BEGIN Provided material

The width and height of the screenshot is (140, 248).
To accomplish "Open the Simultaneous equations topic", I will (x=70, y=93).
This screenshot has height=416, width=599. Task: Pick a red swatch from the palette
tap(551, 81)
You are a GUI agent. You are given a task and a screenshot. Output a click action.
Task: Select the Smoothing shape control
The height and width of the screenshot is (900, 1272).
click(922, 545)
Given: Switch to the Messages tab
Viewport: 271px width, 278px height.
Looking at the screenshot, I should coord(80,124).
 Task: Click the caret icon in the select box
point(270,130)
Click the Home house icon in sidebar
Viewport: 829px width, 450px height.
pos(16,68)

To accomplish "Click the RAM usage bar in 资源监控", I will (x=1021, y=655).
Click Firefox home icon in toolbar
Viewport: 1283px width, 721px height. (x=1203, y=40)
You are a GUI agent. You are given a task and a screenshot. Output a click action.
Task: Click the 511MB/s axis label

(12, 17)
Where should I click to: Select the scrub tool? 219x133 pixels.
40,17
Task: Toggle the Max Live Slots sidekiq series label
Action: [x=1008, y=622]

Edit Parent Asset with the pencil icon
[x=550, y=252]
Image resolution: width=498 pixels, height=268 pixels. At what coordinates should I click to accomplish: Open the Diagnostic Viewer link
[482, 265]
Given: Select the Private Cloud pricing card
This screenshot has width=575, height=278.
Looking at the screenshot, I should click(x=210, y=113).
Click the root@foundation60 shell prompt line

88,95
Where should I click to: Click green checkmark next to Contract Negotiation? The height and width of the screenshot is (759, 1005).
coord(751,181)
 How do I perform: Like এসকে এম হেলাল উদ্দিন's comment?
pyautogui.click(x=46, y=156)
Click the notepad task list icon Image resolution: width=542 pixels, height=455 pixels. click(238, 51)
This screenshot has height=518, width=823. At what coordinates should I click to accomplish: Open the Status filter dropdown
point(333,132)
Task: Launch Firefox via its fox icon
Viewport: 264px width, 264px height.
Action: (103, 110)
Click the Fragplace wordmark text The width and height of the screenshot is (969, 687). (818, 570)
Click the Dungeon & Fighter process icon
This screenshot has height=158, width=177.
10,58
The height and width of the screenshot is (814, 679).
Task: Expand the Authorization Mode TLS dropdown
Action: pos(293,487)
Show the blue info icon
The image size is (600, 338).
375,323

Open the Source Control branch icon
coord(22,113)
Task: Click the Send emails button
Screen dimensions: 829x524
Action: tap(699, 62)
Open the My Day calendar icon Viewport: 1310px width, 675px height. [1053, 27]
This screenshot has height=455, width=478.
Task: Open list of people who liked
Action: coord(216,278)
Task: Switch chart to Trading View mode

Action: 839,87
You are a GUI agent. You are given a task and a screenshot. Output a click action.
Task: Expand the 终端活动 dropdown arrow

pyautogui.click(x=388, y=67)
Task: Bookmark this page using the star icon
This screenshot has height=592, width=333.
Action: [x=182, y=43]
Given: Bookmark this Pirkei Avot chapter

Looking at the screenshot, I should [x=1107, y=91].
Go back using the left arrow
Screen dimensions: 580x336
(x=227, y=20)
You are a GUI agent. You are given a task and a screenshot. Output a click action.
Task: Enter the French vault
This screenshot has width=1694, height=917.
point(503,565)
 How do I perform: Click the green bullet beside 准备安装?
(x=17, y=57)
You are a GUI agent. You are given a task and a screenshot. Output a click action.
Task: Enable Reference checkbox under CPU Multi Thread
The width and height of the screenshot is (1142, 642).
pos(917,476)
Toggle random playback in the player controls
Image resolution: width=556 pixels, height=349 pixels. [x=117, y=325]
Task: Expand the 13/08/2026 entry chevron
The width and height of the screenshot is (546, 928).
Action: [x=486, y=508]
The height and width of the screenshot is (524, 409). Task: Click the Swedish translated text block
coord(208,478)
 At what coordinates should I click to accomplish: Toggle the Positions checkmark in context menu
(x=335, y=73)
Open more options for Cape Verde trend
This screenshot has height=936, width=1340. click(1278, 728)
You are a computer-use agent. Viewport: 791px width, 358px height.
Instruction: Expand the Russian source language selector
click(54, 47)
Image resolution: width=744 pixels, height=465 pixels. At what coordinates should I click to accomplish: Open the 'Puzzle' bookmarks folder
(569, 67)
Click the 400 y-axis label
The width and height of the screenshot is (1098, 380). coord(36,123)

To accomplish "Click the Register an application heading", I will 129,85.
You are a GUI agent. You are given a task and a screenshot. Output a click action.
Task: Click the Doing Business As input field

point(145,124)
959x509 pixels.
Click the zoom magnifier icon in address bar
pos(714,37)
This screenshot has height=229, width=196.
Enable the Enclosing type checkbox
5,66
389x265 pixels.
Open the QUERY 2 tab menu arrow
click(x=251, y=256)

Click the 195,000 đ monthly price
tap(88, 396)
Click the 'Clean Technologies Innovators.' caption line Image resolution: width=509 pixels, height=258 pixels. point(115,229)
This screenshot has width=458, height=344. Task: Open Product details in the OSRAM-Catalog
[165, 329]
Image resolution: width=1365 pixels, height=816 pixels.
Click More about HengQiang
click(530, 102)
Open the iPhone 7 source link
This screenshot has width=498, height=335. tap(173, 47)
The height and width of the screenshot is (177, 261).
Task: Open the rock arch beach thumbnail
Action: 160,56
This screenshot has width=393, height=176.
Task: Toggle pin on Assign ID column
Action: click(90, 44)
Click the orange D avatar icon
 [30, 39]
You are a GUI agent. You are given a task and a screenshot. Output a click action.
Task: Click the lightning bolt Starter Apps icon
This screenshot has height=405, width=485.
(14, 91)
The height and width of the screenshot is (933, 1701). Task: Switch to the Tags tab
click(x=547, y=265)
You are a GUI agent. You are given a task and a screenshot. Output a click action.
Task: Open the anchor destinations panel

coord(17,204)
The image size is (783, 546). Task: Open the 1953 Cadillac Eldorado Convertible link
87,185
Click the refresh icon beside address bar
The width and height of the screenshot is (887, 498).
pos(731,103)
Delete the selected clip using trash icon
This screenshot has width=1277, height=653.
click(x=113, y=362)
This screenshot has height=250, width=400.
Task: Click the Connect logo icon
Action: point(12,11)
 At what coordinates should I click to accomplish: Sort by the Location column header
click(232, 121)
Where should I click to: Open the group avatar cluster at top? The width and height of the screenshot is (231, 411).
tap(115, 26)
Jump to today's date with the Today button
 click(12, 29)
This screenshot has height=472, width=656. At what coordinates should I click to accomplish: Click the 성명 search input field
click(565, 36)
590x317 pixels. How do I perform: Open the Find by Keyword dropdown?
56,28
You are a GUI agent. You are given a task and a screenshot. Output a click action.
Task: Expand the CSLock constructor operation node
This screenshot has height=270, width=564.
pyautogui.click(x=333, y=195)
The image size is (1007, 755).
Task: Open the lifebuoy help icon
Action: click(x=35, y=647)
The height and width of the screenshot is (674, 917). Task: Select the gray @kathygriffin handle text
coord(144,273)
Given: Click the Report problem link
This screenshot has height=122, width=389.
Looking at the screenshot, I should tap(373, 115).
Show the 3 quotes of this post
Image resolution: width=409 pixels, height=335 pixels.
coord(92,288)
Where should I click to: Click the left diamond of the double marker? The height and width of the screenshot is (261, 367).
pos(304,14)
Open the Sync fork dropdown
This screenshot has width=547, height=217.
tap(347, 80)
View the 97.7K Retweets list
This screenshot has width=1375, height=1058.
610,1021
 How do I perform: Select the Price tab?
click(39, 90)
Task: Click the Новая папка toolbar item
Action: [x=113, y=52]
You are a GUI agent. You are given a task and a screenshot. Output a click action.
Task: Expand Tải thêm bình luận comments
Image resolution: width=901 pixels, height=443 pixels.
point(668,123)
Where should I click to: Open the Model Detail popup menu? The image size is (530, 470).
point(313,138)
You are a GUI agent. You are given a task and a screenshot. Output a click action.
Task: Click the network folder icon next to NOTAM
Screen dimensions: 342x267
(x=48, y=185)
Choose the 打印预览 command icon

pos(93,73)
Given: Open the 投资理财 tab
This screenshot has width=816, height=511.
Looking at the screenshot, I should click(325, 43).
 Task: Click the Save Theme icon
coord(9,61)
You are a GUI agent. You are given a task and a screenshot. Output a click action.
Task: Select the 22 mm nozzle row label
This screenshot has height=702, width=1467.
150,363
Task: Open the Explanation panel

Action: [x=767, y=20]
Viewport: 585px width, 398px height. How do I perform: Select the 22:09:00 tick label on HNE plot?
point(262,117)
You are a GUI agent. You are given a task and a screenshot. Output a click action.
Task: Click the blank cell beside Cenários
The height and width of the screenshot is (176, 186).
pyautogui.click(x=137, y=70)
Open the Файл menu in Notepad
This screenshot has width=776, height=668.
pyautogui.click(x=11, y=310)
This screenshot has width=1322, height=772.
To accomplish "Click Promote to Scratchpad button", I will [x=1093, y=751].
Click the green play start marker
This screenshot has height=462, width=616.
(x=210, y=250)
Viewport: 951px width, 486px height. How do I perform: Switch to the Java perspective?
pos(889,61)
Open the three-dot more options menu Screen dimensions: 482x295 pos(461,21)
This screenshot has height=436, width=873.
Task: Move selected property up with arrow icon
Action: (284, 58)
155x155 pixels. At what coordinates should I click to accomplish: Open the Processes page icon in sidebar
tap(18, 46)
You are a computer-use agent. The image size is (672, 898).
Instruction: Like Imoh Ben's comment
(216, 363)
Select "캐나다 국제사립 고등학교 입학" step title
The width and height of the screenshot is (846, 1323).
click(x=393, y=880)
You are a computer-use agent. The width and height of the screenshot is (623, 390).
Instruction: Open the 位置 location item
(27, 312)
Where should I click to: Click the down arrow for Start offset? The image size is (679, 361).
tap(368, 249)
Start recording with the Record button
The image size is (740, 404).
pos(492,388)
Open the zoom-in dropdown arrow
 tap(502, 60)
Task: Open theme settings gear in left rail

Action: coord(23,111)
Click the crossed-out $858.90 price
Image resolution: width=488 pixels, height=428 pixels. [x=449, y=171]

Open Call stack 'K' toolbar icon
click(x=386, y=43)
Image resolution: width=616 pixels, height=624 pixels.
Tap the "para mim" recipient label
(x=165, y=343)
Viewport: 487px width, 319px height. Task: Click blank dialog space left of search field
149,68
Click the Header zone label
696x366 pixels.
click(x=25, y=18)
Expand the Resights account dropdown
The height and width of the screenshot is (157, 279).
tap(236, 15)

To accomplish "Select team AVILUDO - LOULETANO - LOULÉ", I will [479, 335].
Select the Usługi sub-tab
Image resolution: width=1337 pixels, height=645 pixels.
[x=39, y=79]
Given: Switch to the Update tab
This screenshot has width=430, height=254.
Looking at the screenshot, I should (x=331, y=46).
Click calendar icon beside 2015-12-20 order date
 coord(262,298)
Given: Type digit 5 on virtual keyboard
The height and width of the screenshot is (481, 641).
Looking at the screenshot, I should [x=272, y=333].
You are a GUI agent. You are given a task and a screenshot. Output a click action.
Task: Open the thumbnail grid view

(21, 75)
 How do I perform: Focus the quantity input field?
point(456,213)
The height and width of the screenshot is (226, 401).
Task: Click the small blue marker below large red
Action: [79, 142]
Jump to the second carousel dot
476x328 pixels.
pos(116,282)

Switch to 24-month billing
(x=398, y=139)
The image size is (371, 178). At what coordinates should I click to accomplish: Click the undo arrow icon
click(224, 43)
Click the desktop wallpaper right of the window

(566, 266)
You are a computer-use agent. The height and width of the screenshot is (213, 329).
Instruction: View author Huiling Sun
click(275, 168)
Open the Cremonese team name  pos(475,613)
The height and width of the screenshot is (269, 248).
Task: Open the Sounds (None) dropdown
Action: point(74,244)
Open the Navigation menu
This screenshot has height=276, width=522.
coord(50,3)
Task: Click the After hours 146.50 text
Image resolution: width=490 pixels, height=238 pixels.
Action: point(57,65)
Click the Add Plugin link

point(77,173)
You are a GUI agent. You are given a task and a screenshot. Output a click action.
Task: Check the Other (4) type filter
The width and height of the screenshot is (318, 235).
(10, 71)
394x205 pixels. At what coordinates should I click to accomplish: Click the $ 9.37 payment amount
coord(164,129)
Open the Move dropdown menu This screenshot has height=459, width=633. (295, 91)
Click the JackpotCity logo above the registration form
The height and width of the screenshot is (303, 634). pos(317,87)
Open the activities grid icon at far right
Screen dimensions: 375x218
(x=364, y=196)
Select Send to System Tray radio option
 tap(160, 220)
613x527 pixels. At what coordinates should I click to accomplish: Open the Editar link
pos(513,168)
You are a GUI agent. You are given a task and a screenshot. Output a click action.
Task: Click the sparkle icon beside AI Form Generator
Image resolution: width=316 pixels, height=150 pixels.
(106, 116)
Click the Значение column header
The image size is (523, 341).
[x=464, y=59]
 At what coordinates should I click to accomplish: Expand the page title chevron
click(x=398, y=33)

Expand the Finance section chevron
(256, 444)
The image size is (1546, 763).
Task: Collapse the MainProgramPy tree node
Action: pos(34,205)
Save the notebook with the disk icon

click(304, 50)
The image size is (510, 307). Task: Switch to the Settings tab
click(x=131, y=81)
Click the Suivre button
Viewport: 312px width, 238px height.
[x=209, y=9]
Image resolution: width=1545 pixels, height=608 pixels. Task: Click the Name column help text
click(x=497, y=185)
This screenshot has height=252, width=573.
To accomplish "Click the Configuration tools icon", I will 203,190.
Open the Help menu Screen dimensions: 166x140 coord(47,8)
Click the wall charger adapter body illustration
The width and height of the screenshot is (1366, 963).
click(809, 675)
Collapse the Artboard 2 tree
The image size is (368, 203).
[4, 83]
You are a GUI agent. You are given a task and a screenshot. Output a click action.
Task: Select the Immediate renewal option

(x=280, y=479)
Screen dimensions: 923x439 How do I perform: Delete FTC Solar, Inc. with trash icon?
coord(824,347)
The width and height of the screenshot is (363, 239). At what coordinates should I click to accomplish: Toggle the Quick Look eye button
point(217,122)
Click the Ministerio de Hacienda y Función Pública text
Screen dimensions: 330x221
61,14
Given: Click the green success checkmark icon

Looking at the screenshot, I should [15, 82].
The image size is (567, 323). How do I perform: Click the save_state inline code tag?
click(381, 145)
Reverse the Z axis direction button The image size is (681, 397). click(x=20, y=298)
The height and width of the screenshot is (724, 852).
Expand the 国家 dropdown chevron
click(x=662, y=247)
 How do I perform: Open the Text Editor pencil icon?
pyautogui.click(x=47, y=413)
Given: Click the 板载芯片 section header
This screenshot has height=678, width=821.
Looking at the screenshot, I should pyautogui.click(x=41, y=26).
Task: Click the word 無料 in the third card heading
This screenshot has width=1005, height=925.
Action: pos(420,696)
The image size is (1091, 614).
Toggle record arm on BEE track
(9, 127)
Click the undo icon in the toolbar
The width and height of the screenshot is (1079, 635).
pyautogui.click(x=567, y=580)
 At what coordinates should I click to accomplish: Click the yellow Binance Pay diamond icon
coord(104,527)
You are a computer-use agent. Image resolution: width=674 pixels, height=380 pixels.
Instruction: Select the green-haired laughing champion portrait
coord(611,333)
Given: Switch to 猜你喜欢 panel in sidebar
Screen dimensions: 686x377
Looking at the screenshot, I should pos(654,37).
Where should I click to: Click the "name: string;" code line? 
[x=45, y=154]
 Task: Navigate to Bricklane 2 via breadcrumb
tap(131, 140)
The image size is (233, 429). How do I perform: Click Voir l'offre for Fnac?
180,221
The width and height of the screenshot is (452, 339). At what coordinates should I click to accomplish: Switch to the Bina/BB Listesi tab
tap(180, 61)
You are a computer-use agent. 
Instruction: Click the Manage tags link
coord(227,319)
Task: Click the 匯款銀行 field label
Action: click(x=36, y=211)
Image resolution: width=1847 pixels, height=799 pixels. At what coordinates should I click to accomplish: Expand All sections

END Provided material

• [Problem requirements]
Copy out all lines above that include the string "card".

• [Answer section]
Given: Select the Private Cloud pricing card
Task: Click the word 無料 in the third card heading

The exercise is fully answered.